───── SELECTION ─────
Wednesday, January 21, 2009

Some Books You Might Enjoy

One of my resolutions for 2009 is simply to keep a record of every book I read this year. I like to keep resolutions simple and easy to achieve! These are two recent food-related reads you might want to pick up.

Trail of Crumbs, by Kim Sunée, chronicles the author's abandonment at three years old in Korea, subsequent adoption by American parents, a childhood in New Orleans, and several adult years spent in various European locales. While I felt that Sunée failed to explore the depth of her feelings of being ostracized and homeless, and tended to skimp on dialogue, the images, emotions, and the sense of setting she creates are powerful. Most importantly, the emphasis on food in this memoir is indespensable. Almost every chapter is followed by a recipe. Her Louisiana days are filled with the Cajun masterpieces of her grandfather, school in Sweden evokes memories of warm winter dinners, her accounts of Paris cafes and luxurious, home-cooked meals in Provence define her time in France, and, in exploring her origins, she turns to Korean cuisine, fumbling through recipes with no heritage behind them.
─────
PROBLEMS -
1: Output the blog post's text exactly as it appears, everything from "Trail of Crumbs, by" down to "heritage behind them.".
2: List every country the blog post names.
───── GIVEN MATERIAL ─────
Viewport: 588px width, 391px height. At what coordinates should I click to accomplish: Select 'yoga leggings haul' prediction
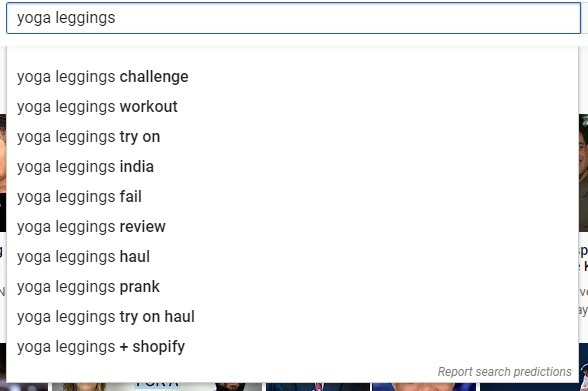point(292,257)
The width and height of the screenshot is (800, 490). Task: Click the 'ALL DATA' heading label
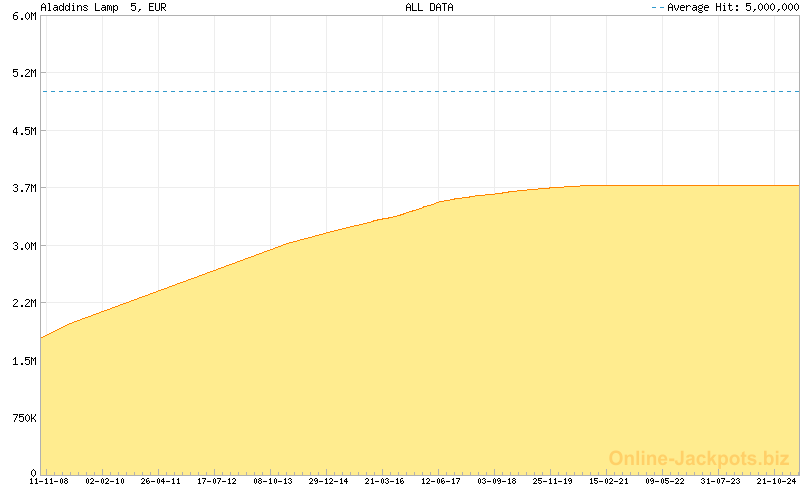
─────
ANSWERS TO THE EXERCISE -
1:
Trail of Crumbs, by Kim Sunée, chronicles the author's abandonment at three years old in Korea, subsequent adoption by American parents, a childhood in New Orleans, and several adult years spent in various European locales. While I felt that Sunée failed to explore the depth of her feelings of being ostracized and homeless, and tended to skimp on dialogue, the images, emotions, and the sense of setting she creates are powerful. Most importantly, the emphasis on food in this memoir is indespensable. Almost every chapter is followed by a recipe. Her Louisiana days are filled with the Cajun masterpieces of her grandfather, school in Sweden evokes memories of warm winter dinners, her accounts of Paris cafes and luxurious, home-cooked meals in Provence define her time in France, and, in exploring her origins, she turns to Korean cuisine, fumbling through recipes with no heritage behind them.

2:
Korea
Sweden
France